The pre-debate debate
Carly Fiorina. The business executive likely scored with her ease with issues such as cyber security and her laser focus in the Obama-Clinton record. Had one of the top quotes describing her first day as president: “America is back in the leadership business.”
Jim Gilmore. Out of office for 13 years after one term, the former Virginia governor did nothing to stand out and force himself into a conversation that has moved on without him. His old resume didn’t help.

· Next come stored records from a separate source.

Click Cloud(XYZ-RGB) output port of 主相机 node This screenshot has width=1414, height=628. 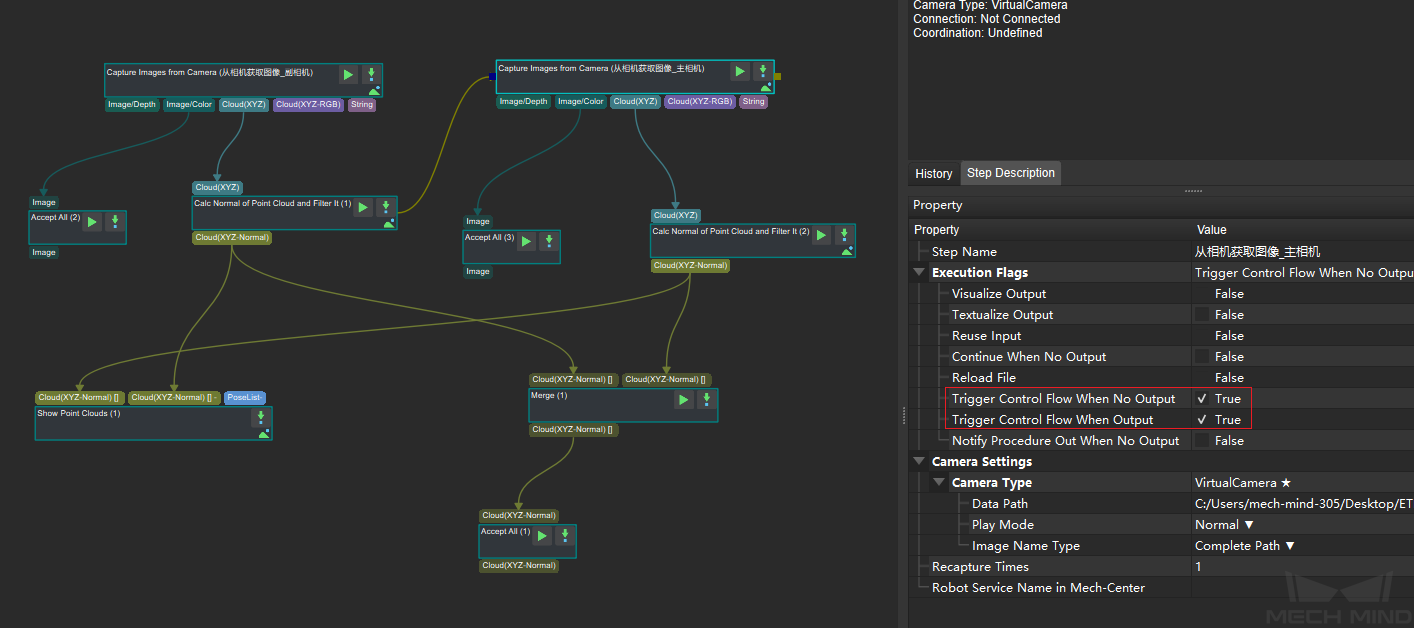700,101
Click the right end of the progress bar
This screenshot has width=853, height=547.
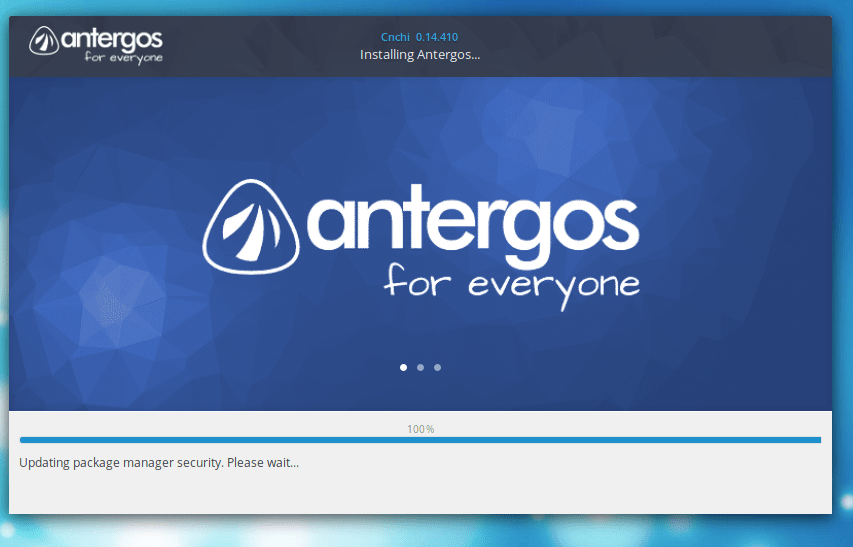(x=815, y=440)
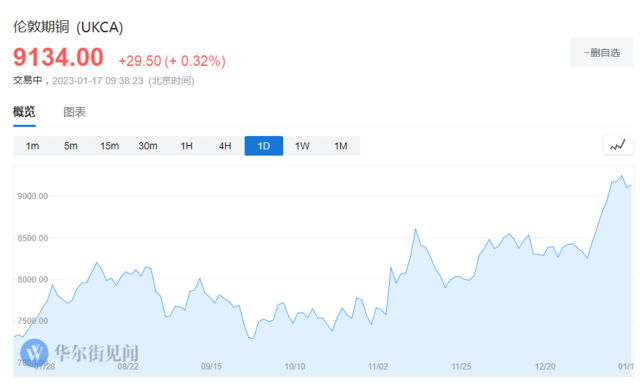
Task: Select the 1m timeframe
Action: pyautogui.click(x=32, y=146)
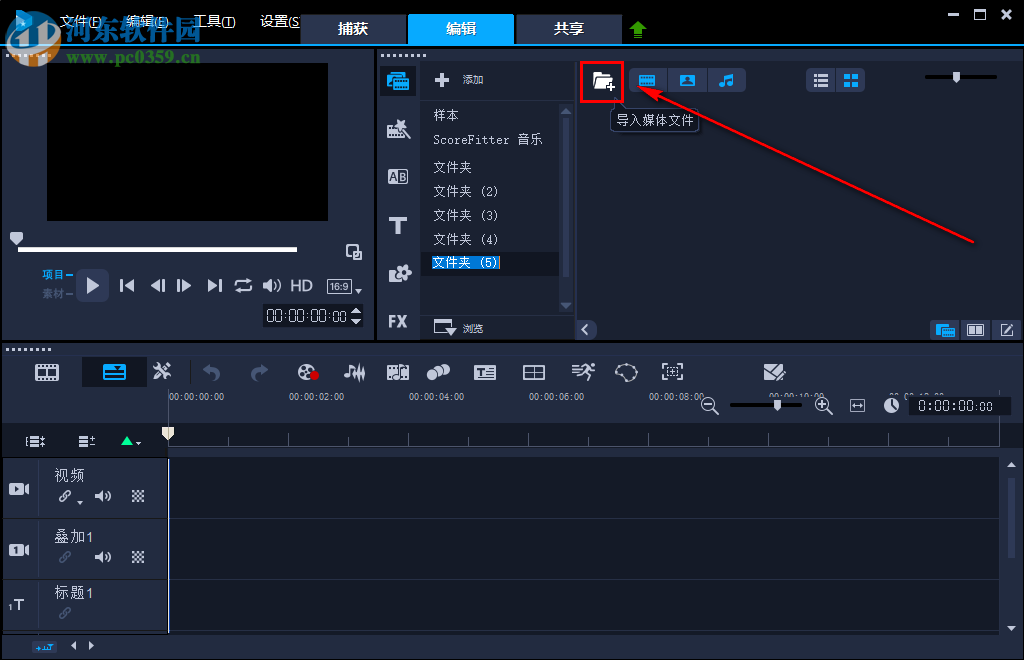Toggle show audio files filter in library

point(727,81)
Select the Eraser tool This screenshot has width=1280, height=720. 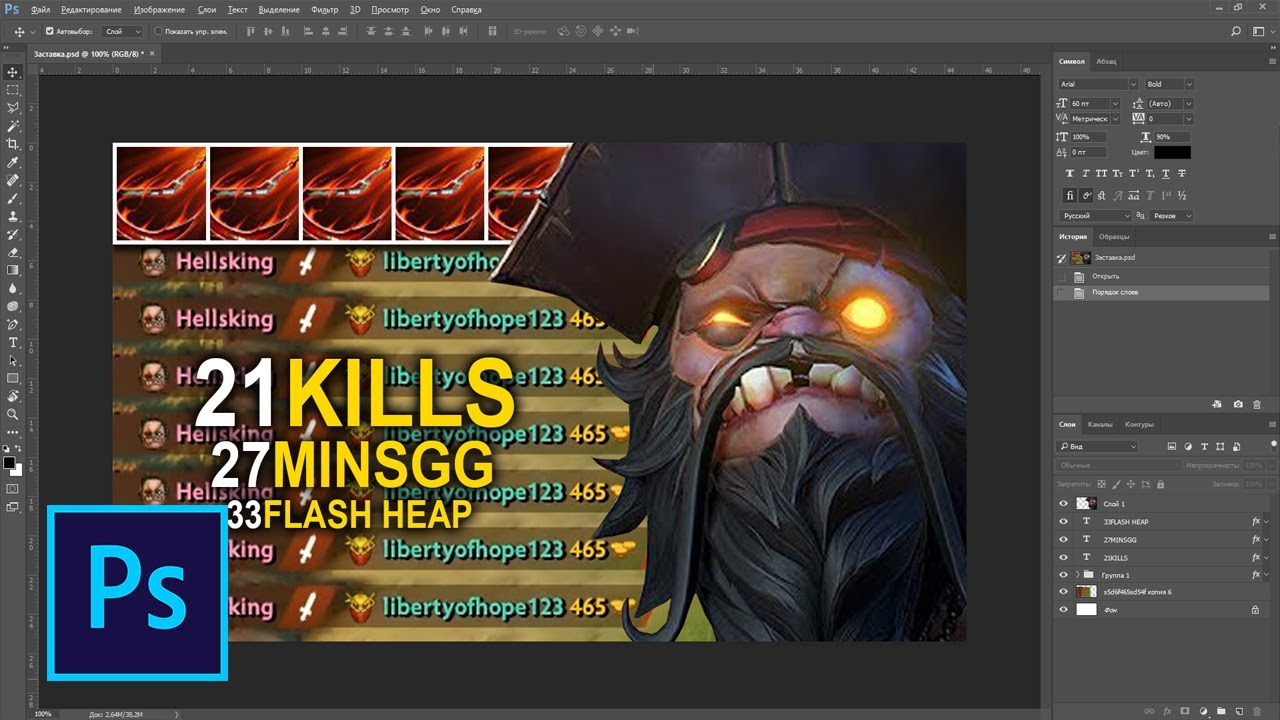pos(13,252)
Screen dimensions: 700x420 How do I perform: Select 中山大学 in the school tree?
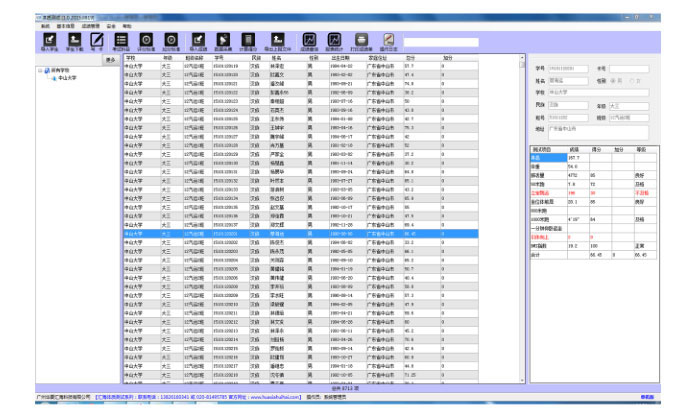point(68,78)
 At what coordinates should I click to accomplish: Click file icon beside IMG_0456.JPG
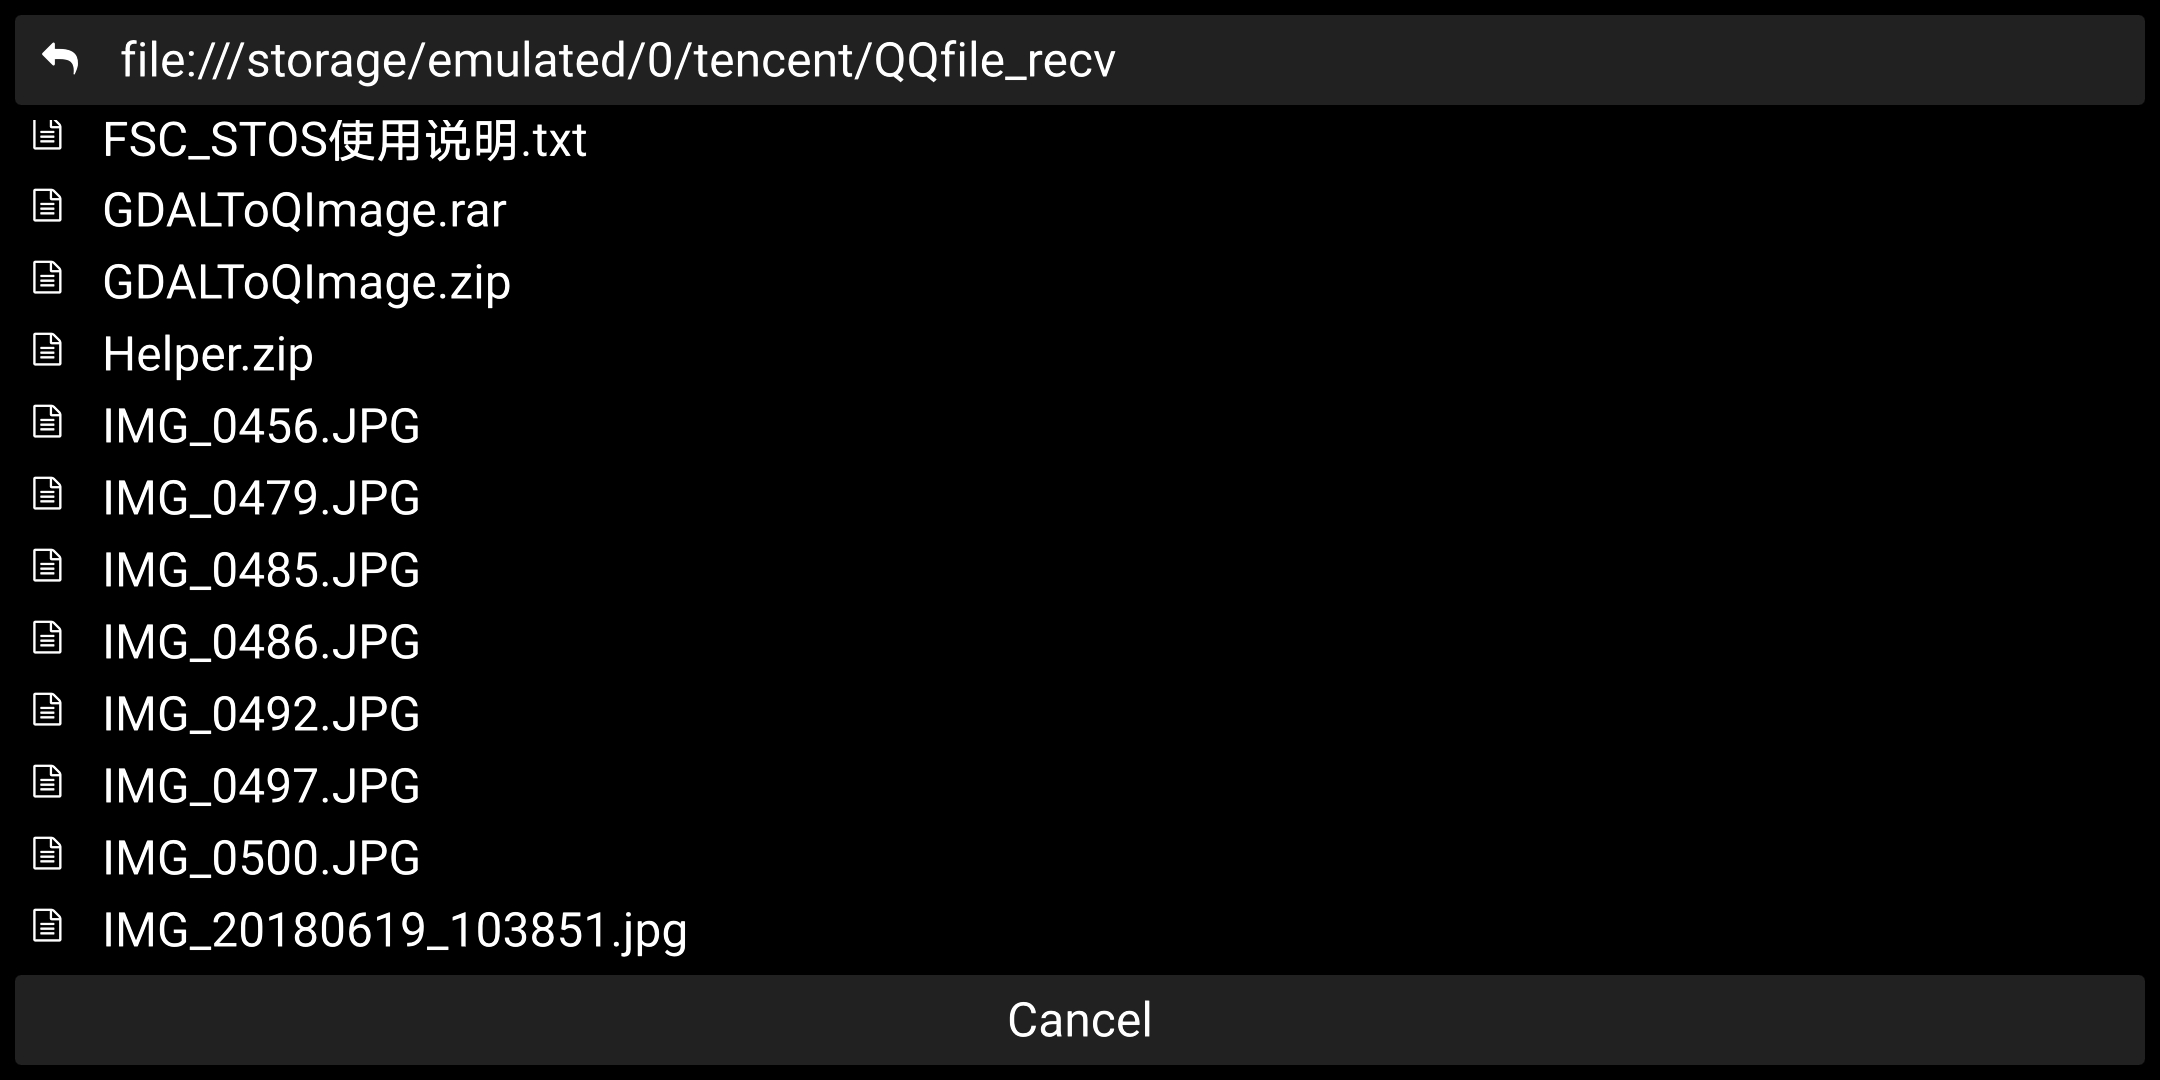click(x=47, y=421)
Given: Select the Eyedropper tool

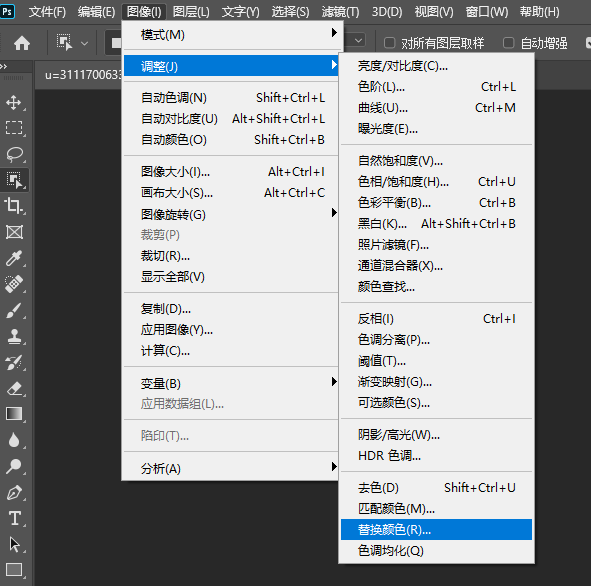Looking at the screenshot, I should coord(14,258).
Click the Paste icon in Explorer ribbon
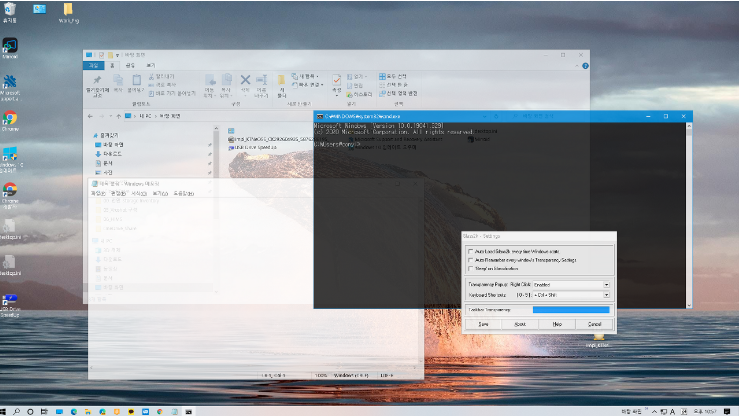The image size is (739, 416). click(x=135, y=82)
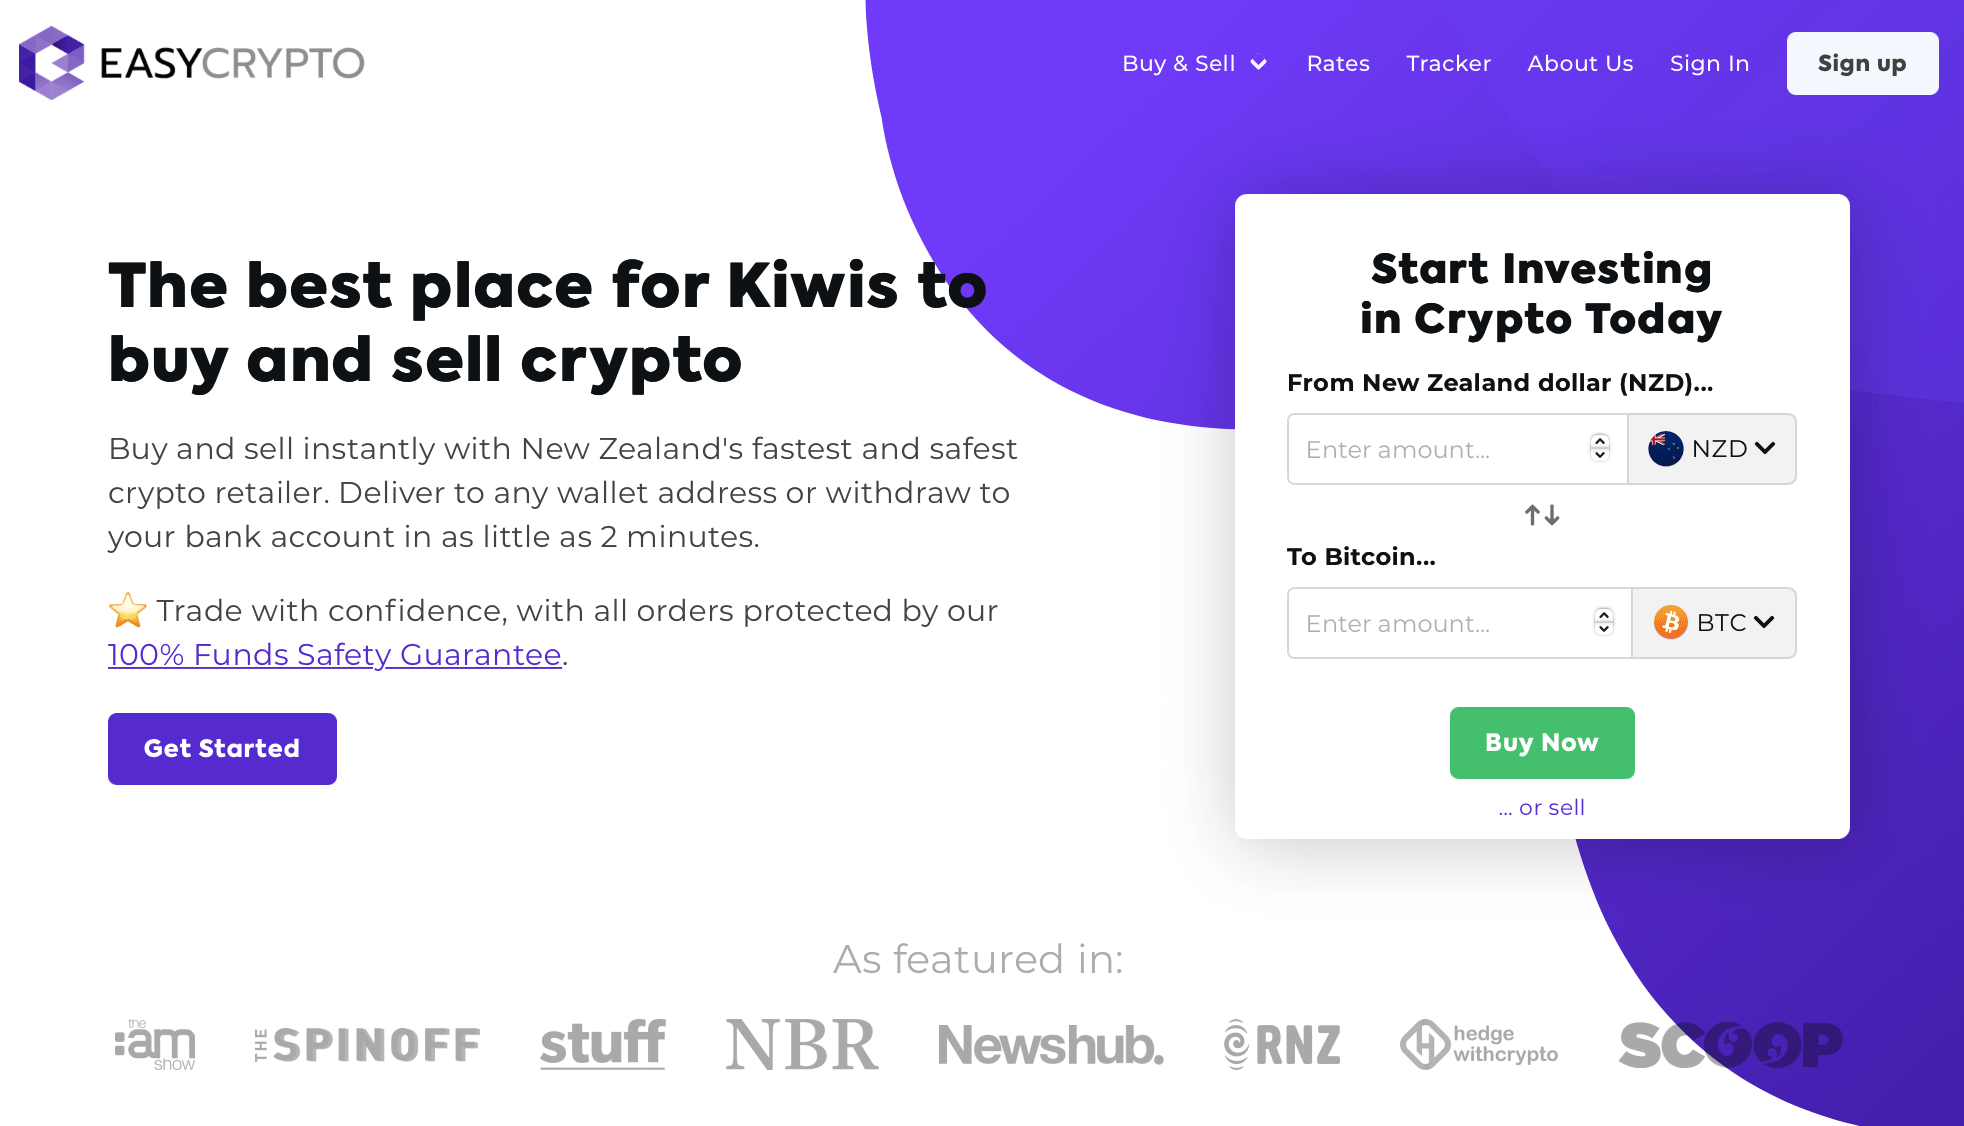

Lindsay Graham. The South Carolina senator turned most questions into broadsides at Clinton. “She represents the third term of a failed presidency.” Closed withtale of tough childhood that included help from Social Security, and his own offer to take fewer benefits himself to help the system. “This nation has been great to me.”
Bobby Jindal. The Louisiana governor at times eased back into the policy talk that first put him in the spotlight, before his local approval rating slipped, as the hosts said, into the mid 30s. Noted he cut the size of government and won 8 credit upgrades.
George Pataki. Recalled 12 years as New York’s governor. Questioned about his support for abortion rights, he talked instead about how offended he was at the talk of body parts by Planned Parenthood officials in a video and how he would take away their federal financing.
Perry: Seemed anxious to get out his talking points at first, then settled in. Boasted how he governed a big border state for 14 years, managing one of the nation’s biggest economies – but why is the U.S.-Mexican border still so porous?
Santorum: Reinforced his staunch conservative bona fides, unrelenting foe of same-sex marriage, abortion. At ease in debates, and it showed.